Moser won the Nobel Prize for her work on the spatial reasoning capacity of the human brain. She, along with her husband Edvard Moser and colleague John O’Keefe, with whom she share the prize, identified the grid cells that make up the brain’s positioning system, which they liken to an “inner GPS” that allows humans to orient themselves in space, and therefore to navigate their way through the world. Hubble decided to try to duplicate the appearance of these grid cell neurons in the pattern he would use on Moser’s dress.
Hubble began designing the dress without any idea whether Moser would wear it. He used a navy silk for the background of the grid, and sequins and beads for the dendrites and cell bodies of the neurons. When the dress was complete, Hubble took photos of it on a mannequin, e-mailed them to Moser and her husband, and held his breath. To his delight, Moser wrote back within hours: “I would be thrilled to wear it at the Nobel Prize award ceremony!”

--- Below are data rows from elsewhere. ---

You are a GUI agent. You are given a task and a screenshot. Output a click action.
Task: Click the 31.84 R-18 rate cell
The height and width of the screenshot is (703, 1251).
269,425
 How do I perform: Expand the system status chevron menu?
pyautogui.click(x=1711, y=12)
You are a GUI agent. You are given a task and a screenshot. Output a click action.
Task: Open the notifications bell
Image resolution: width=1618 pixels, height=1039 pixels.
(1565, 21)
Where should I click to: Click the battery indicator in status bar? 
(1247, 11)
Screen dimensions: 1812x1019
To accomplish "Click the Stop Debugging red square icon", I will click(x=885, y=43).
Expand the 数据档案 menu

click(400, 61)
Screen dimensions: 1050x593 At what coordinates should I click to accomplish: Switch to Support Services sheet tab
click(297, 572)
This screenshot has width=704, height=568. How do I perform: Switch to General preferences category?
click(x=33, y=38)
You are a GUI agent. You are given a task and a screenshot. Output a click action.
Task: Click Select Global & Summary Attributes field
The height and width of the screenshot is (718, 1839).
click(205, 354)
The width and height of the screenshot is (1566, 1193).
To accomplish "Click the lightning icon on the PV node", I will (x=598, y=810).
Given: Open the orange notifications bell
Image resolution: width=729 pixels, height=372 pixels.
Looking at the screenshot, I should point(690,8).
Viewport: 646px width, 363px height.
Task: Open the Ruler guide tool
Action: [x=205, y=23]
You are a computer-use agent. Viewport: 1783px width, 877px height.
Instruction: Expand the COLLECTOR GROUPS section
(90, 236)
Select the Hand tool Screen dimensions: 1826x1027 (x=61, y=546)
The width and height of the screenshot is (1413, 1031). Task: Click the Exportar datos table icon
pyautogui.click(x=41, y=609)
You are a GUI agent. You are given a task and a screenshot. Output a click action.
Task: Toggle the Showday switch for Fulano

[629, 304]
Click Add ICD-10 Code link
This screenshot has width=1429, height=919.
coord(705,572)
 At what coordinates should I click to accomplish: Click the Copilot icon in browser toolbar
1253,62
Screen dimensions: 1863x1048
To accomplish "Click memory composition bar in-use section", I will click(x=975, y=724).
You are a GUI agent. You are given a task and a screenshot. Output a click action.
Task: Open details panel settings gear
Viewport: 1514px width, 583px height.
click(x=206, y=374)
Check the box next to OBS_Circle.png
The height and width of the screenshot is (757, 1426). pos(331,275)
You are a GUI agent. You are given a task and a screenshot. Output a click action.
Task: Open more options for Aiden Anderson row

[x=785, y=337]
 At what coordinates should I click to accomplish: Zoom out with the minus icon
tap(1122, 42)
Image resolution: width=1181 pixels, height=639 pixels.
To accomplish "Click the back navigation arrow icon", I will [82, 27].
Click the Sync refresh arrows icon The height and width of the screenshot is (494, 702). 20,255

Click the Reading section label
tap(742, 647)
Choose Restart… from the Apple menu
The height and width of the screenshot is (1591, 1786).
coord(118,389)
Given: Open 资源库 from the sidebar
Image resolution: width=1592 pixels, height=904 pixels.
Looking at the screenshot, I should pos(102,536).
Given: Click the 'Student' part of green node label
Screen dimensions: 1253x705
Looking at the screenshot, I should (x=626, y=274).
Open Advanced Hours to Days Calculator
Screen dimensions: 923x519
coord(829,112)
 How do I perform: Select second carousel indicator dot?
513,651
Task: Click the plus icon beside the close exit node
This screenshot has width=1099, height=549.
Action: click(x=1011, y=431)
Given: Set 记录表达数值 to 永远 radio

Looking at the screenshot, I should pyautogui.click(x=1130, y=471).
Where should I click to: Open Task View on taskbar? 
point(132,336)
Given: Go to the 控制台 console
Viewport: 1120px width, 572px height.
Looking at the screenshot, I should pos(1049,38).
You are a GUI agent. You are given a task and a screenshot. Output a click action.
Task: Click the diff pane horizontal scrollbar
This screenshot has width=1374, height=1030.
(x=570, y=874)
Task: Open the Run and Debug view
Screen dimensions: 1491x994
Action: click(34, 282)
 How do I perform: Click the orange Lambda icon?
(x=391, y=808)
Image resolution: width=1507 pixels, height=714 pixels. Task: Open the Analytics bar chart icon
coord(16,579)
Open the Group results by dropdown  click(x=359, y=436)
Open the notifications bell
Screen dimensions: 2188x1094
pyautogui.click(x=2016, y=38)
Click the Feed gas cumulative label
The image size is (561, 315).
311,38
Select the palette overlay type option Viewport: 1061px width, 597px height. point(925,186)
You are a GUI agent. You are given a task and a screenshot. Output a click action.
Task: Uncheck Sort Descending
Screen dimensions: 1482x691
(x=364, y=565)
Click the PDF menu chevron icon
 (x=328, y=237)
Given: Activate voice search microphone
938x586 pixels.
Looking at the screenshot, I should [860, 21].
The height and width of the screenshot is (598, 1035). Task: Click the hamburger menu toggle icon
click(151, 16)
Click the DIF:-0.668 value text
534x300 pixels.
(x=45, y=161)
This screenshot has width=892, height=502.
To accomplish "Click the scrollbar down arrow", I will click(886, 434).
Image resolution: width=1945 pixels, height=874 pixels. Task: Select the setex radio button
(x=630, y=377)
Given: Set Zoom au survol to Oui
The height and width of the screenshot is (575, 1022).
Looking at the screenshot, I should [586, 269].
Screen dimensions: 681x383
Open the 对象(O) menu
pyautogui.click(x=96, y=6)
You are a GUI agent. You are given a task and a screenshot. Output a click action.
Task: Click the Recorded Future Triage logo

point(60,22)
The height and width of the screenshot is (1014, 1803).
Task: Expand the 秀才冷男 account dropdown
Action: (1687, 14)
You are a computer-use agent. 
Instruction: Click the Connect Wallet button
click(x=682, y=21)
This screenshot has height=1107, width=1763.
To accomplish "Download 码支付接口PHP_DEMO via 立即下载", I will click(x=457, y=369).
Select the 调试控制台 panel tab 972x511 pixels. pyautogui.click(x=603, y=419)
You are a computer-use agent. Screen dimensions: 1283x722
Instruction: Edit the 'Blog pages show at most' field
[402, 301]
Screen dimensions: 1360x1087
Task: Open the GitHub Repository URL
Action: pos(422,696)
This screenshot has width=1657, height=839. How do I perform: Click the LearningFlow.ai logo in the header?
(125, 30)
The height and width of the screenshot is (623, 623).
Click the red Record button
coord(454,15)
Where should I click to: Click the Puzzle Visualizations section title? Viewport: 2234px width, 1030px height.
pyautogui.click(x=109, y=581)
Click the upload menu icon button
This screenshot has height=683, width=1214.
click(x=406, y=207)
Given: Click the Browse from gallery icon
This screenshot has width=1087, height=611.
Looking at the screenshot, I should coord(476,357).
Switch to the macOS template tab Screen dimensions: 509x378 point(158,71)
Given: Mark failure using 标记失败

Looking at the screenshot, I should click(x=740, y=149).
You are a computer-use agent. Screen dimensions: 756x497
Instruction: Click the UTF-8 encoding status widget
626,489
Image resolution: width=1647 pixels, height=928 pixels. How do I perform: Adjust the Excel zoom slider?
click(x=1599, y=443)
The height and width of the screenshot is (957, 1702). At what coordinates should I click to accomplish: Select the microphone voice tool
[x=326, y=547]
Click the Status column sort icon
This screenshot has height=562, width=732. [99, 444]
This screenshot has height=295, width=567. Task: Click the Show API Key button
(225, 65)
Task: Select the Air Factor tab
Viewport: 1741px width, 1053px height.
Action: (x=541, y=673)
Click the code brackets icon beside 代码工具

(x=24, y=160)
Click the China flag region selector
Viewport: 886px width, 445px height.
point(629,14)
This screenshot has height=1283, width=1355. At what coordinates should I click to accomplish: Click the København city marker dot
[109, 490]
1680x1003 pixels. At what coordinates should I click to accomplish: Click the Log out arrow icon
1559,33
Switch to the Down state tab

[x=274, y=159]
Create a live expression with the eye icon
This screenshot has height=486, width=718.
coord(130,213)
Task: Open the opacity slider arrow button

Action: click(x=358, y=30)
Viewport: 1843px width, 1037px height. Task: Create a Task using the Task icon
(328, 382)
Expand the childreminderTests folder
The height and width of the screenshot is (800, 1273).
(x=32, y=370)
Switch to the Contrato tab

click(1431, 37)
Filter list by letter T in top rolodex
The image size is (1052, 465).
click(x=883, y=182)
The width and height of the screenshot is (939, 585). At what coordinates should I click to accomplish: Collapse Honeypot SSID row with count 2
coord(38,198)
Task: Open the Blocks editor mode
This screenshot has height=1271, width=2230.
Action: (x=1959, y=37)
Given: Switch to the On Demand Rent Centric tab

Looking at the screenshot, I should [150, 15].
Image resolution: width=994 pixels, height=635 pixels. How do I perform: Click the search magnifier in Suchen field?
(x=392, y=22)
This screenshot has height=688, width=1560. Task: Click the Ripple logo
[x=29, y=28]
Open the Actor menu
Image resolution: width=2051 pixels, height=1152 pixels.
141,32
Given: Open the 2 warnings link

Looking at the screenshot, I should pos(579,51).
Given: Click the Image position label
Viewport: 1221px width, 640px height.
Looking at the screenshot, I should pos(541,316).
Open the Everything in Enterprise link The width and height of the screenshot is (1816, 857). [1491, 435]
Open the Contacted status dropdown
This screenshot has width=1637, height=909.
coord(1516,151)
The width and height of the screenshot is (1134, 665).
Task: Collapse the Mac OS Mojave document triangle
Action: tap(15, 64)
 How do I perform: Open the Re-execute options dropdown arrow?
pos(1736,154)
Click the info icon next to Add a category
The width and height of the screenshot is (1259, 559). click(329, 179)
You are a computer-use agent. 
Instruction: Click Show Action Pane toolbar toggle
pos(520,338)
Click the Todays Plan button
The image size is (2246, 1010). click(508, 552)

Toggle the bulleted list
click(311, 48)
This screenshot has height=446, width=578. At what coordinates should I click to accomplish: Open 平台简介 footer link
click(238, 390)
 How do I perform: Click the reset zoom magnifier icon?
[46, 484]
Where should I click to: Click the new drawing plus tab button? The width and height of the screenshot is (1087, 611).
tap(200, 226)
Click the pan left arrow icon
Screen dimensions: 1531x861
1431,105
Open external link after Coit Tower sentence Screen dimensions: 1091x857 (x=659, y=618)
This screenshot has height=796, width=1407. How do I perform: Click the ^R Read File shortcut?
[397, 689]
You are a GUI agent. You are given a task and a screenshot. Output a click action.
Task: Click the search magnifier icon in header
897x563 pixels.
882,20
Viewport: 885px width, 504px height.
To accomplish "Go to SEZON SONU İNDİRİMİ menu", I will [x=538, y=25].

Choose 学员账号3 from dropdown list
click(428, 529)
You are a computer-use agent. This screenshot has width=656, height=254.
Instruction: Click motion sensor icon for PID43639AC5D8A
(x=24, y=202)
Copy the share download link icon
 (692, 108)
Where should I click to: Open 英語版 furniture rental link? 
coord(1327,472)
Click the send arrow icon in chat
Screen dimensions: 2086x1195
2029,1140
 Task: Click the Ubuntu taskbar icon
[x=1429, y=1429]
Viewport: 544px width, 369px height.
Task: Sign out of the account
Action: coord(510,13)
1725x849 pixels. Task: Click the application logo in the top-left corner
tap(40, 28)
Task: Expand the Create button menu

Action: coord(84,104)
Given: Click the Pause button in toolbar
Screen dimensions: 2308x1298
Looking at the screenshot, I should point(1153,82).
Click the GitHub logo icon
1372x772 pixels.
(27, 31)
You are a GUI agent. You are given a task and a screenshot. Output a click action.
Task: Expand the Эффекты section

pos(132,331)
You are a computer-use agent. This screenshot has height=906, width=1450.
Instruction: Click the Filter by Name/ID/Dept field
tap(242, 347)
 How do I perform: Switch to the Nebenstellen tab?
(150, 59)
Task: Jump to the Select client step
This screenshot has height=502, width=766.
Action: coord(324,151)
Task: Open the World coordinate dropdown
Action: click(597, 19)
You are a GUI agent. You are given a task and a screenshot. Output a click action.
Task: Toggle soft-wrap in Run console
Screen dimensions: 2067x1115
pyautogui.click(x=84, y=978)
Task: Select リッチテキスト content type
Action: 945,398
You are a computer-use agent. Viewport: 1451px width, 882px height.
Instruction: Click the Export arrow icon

Hubble’s focus on STEM and design was inspired by the idolization of film celebrities at the Oscars: “We celebrate films which have made us laugh, cry, and inspired us and somehow enriched our lives, whether it small or large impact. Then… I thought about the people who are themselves at the edge of all human knowledge and are continually pushing at the boundaries of understanding so that we can live more enriched, healthier and happier lives. Our scientists and engineers; our inventors… Here is our chance to celebrate them, the Nobel Prize awards ceremony!”
Moser was delighted when she received the dress, and it was the perfect complement to the honors she received at the Nobel Prize ceremony. As she told Scientific American, “A good designer has a lot in common with a good researcher. Both hunt for excellence and perfection. And you have to really focus on the details, and you don’t really know what the final result will be before you have it.”